The Regulations are short and structured as follows:
- Enacting Formula: MAS makes the Regulations under section 337(1) of the SFA.
- Section 1 (Citation and commencement): provides the short title and the commencement date (17 February 2021).
- Section 2 (Definitions): defines “AIA Agency Share Purchase Plan 2021” and “Company”.
- Section 3 (Exemption): sets out the exemption from the specified statutory subdivision and the conditions for the exemption to apply.
From a practitioner’s perspective, the Regulations are essentially a single-issue instrument: they grant a narrow exemption and then impose two compliance conditions (written statement and limits on selling/promotional expenses).
Who Does This Legislation Apply To?
The Regulations apply to AIA Group Limited as the “Company”, and to offers of shares made by the Company under the AIA Agency Share Purchase Plan 2021. The offerees are specifically the agents of the Company and the agents of any of its subsidiaries.
Accordingly, the exemption is not available to other issuers, nor does it automatically extend to other AIA share plans outside the defined “Agency Share Purchase Plan 2021” framework.
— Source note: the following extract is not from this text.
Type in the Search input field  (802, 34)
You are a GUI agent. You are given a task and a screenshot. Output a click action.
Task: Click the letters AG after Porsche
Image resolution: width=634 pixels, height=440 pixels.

For counsel advising on similar programmes, the key takeaway is that exemptions of this kind are typically programme- and issuer-specific, and the defined terms (including the plan’s adoption and end dates) will control whether the exemption can be relied upon.
Why Is This Legislation Important?
For corporate issuers and their advisers, the practical importance of this Regulations lies in what it avoids: the need to comply with the prospectus-related requirements embedded in the exempted statutory subdivision of the SFA. Share purchase plans for agents can be operationally complex, and requiring a registered prospectus for each plan iteration could be costly and slow. By granting a targeted exemption, MAS enables AIA to implement the agency share purchase plan within a defined regulatory framework.
However, the exemption is not a “free pass”. The conditions in Section 3(2) are designed to preserve disclosure and limit promotional conduct. The written statement requirement ensures that offerees are informed that the offer relies on a regulatory exemption and is not accompanied by a registered prospectus. The selling/promotional expense restriction helps maintain the integrity of the exemption by preventing the plan from being marketed in a way that would resemble a public offering.
From an enforcement and risk perspective, these conditions create clear compliance checkpoints. Practitioners should ensure that: (i) the written statement is correctly drafted and delivered to each offeree; and (ii) internal finance and HR/agency administration processes track and control costs to avoid prohibited “selling or promotional” expenses. Where intermediaries are involved, counsel should also confirm that any commission or fee payments fall within the permitted categories and that the relevant persons hold (or are exempted from) the appropriate capital markets services licence, or are properly regulated in a foreign jurisdiction.
Related Legislation
- Securities and Futures Act (Cap. 289) — in particular, Part 13 (offers of investments) and section 337(1) (power to make exemptions/regulations)
- Futures Act — referenced in the provided metadata (though not reproduced in the extract)
Source Documents
This article provides an overview of the Securities and Futures (Offers of Investments) (Exemption for AIA Agency Share Purchase Plan 2021) Regulations 2021 for legal research and educational purposes. It does not constitute legal advice. Readers should consult the official text for authoritative provisions.